Marxismus kurz und bündig

Harry Graf Kessler bringt auf eine präzise und knappe Formel, was das Wesen des Marxismus ausmacht. Und er stellt so nebenbei einige abstrakte Haltungen dar, wie sie bis heute aktuell sind, denn ...


"... Marx stützt die ethische Berechtigung des Klassenkampfes auf eine sozusagen juristische Forderung: der Bourgeois vergütet dem Proletarier nicht den ganzen Wert seiner Arbeit, sondern nur einen Teil dieses Wertes: den anderen Teil (Marx nennt ihn Mehrwert) steckt er ohne Gegenleistung in die Tasche; dieser Unterschlagung verdankt er sein Einkommen, sein Kapital, seine Existenz. 

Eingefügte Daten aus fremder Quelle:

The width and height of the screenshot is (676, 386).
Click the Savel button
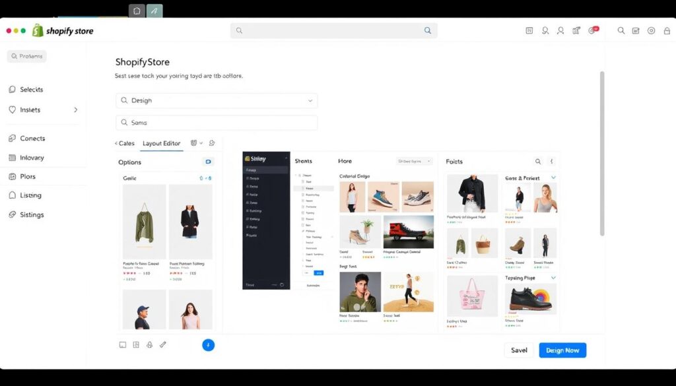tap(519, 350)
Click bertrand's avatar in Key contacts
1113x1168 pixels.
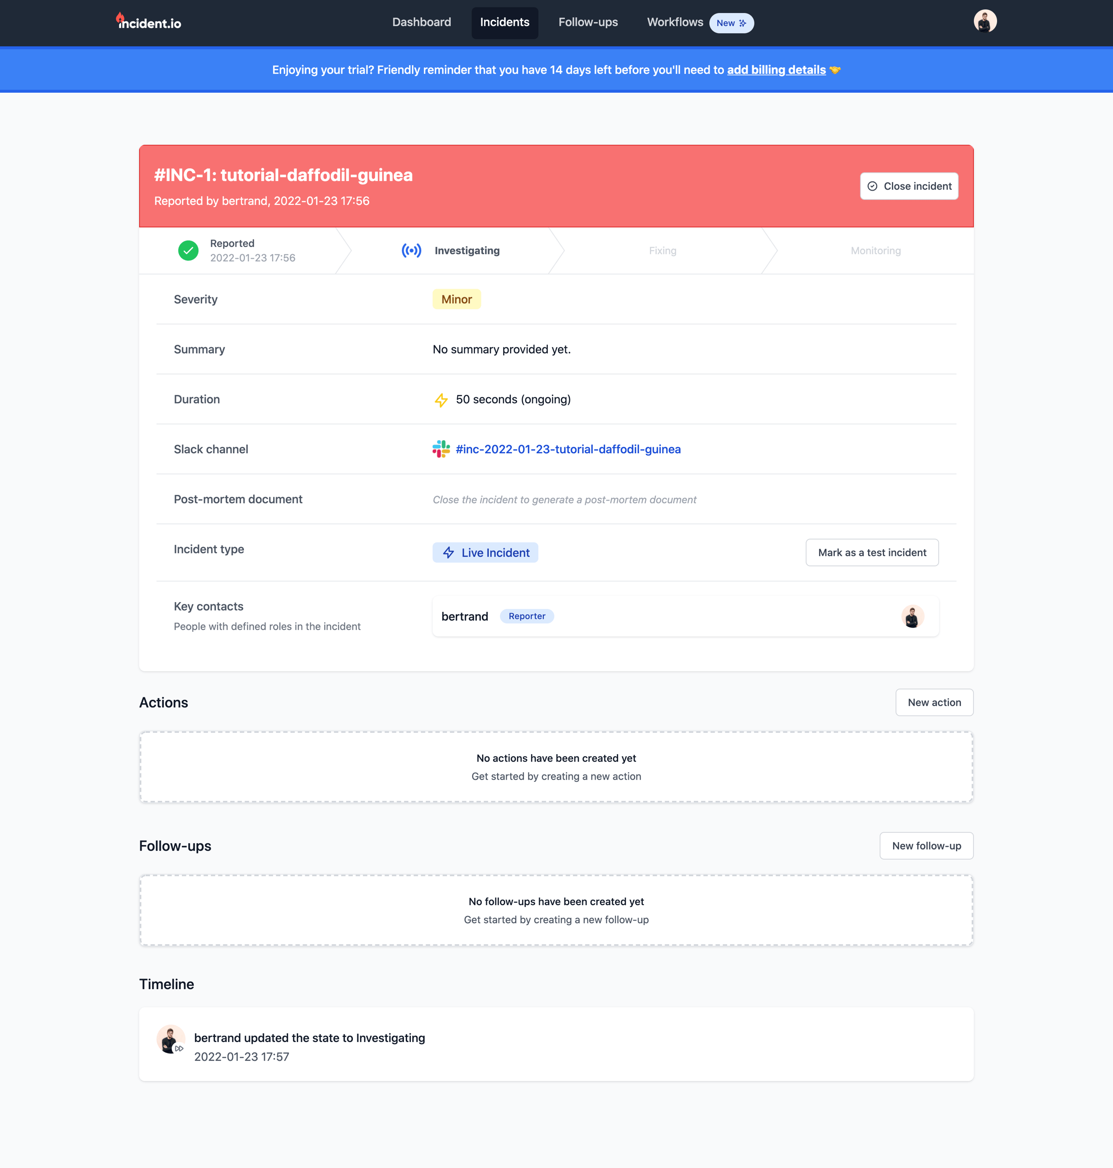pyautogui.click(x=912, y=617)
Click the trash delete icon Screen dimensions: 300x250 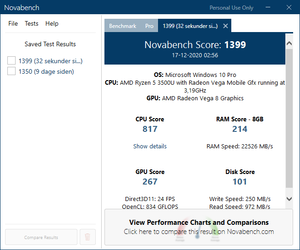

Der Proletarier fordert das Unterschlagene, den Mehrwert, zurück; aber das Urteil ergeht in der kapitalistischen Gesellschaft gegen ihn, nicht weil er unrecht hat, sondern weil der Bourgeois die politische Macht und die Produktionsmittel sich gesichert hat und das Recht beugen kann. Daher muß der Proletarier beides, die Produktionsmittel und die politische Macht, erobern; und ihn stützt dabei das Recht, wenn nämlich die Voraussetzung richtig ist, daß der Unternehmer ihm einen Teil des Kaufpreises für seinen Arbeitswert unterschlägt.

Dies die ethische Grundlage des Marxismus. Sie ist agitatorisch hinreißend, politisch unerhört wirksam, aber schmal und offensichtlich schwach, weil sie von einer Voraussetzung ausgeht, die zum mindesten bestritten ist."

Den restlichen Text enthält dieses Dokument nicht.